GuidesRAG Best Practices

RAG Best Practices

This guide covers practical recommendations for building high-quality retrieval-augmented generation (RAG) systems with Tensoras Knowledge Bases. Each section addresses a specific aspect of the RAG pipeline with actionable guidance.

Chunking Strategy

How you split documents into chunks directly affects retrieval quality. Chunks that are too large dilute the relevant information; chunks that are too small lose context.

  • Chunk size: 256—512 tokens per chunk is a good default for most use cases.
  • Overlap: 10—15% overlap (25—50 tokens) helps preserve context across chunk boundaries.
  • Strategy: Use semantic chunking when available.
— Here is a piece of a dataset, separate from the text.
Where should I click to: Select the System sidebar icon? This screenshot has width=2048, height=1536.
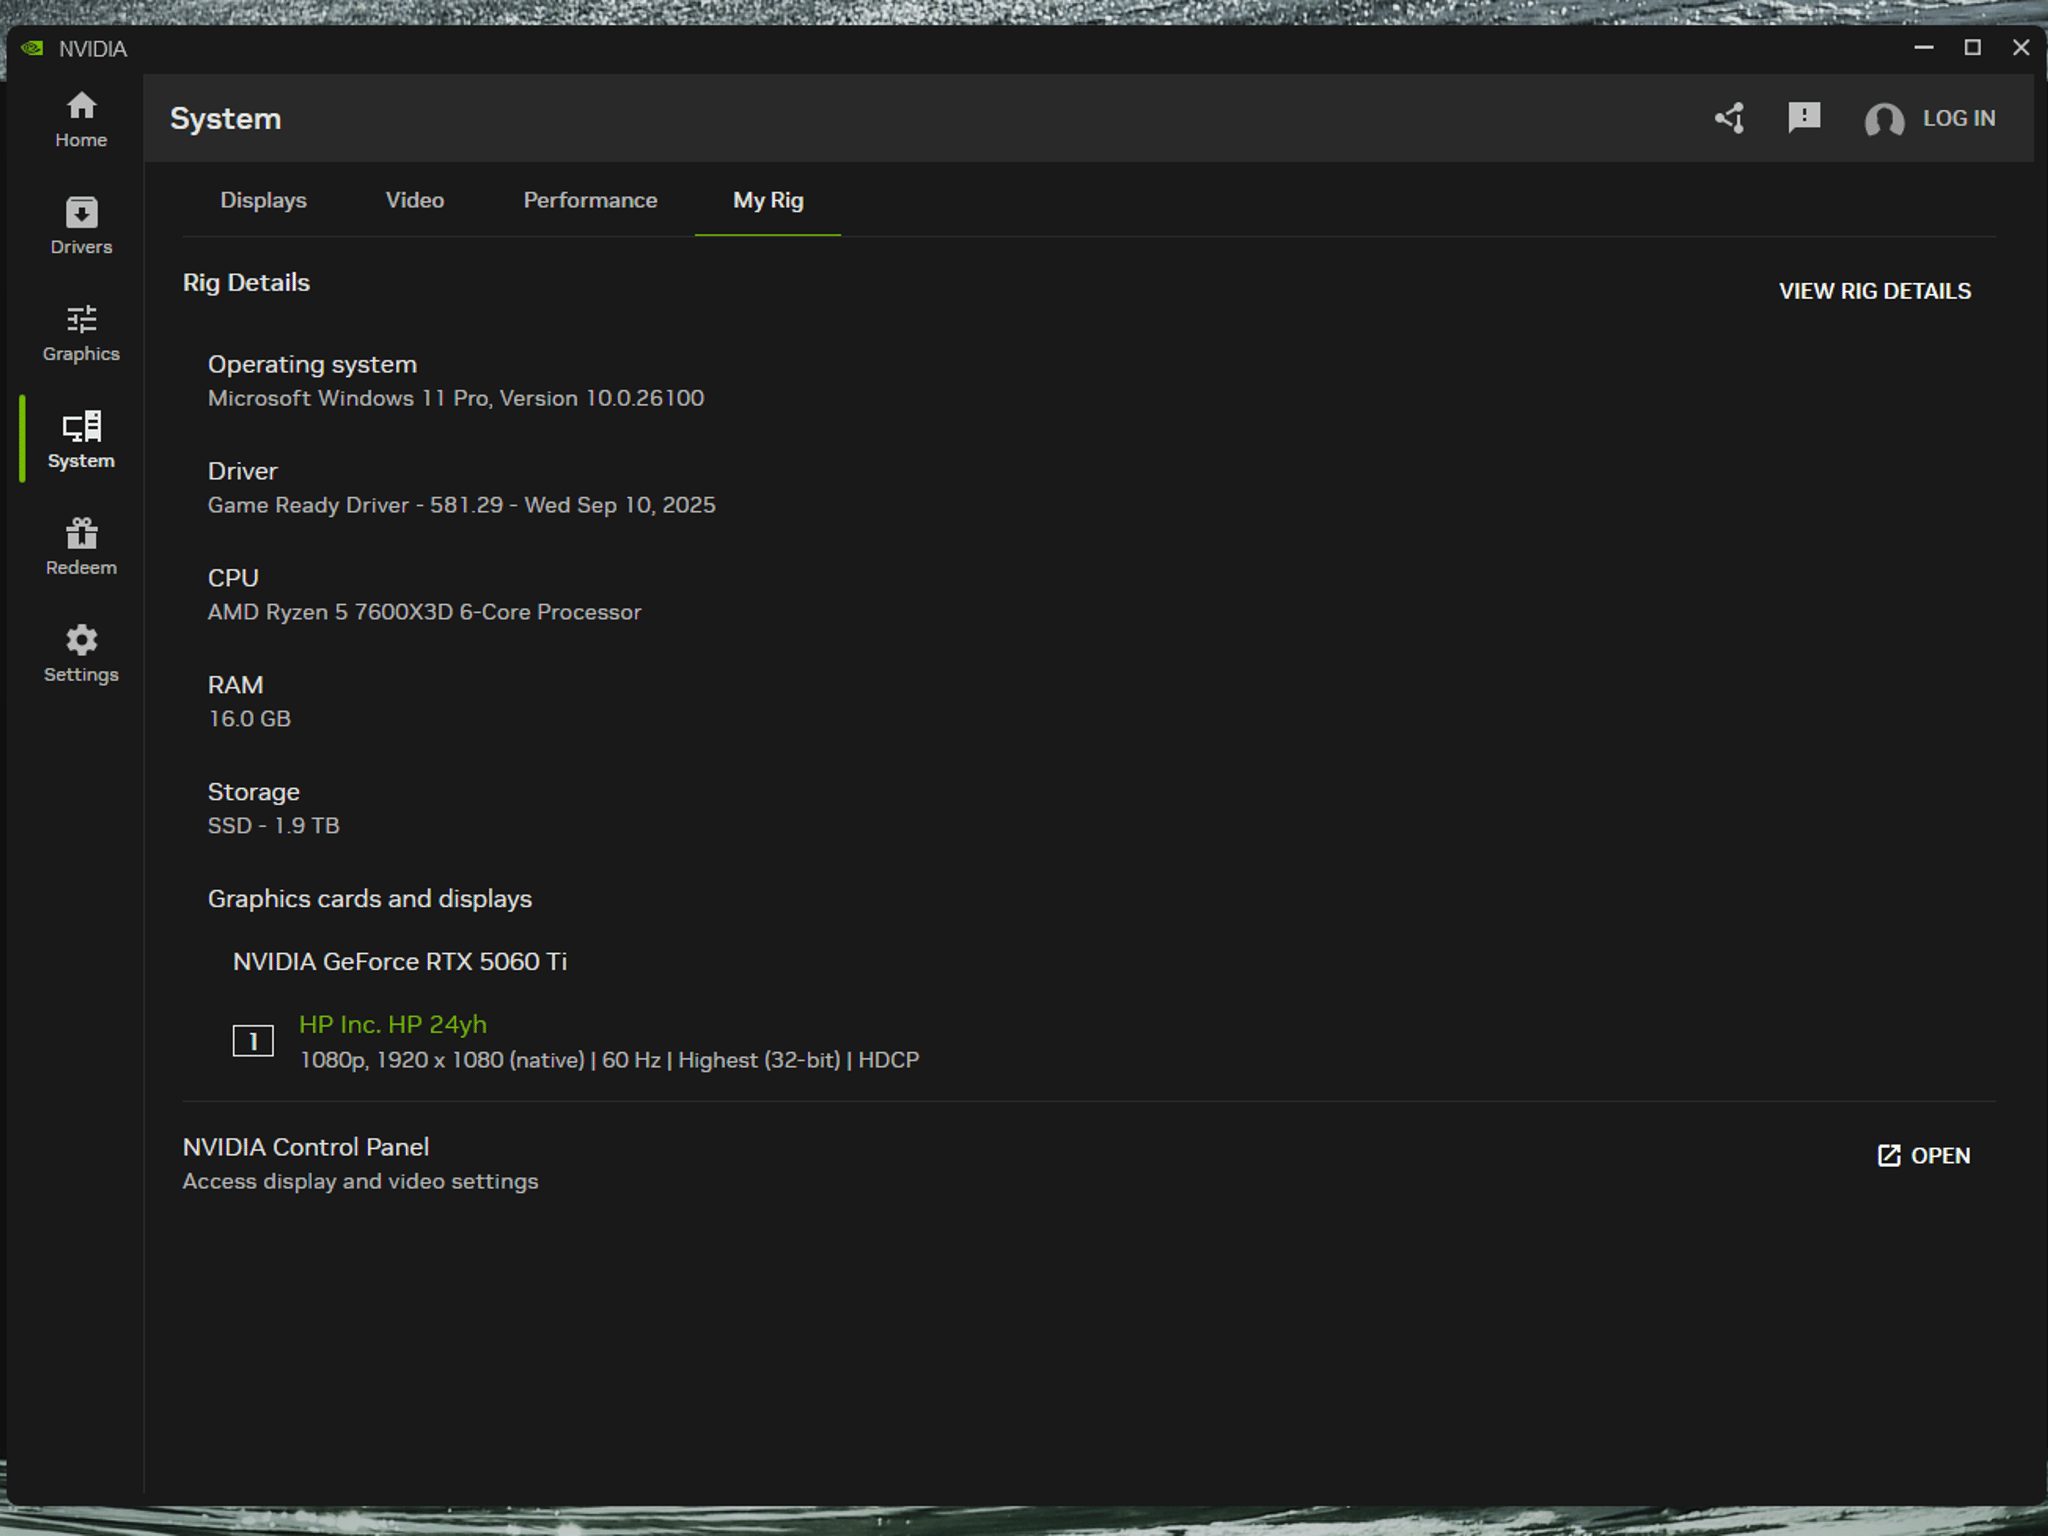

It splits documents at natural boundaries (paragraphs, sections) rather than at fixed token counts.

Configure Chunking

from tensoras import Tensoras
 
client = Tensoras()
 
kb = client.knowledge_bases.create(
    name="product-docs",
    description="Product documentation",
    chunking={
        "strategy": "semantic",     # "semantic", "fixed", or "sentence"
        "chunk_size": 400,          # target tokens per chunk
        "chunk_overlap": 40,        # overlap tokens between adjacent chunks
    },
)
import Tensoras from "tensoras";
 
const client = new Tensoras();
 
const kb = await client.knowledgeBases.create({
  name: "product-docs",
  description: "Product documentation",
  chunking: {
    strategy: "semantic",     // "semantic", "fixed", or "sentence"
    chunkSize: 400,           // target tokens per chunk
    chunkOverlap: 40,         // overlap tokens between adjacent chunks
  },
});

Chunking Strategies Compared

StrategyHow It WorksBest For
semanticSplits at paragraph and section boundaries, respecting document structureLong-form documents, technical docs, articles
fixedSplits at a fixed token count with overlapUniform content, logs, raw text
sentenceSplits at sentence boundaries, grouping sentences to reach the target sizeFAQ pages, short-form content

See the Chunking Strategies reference for full details.

Embedding Model Selection

Tensoras uses bge-large-en-v1.5 as the default embedding model. It provides a good balance of quality and speed for English-language content.

ModelDimensionsStrengths
bge-large-en-v1.51024Strong general-purpose quality, fast inference

The embedding model is set at Knowledge Base creation time. All documents in a Knowledge Base are embedded with the same model to ensure consistent vector similarity scoring.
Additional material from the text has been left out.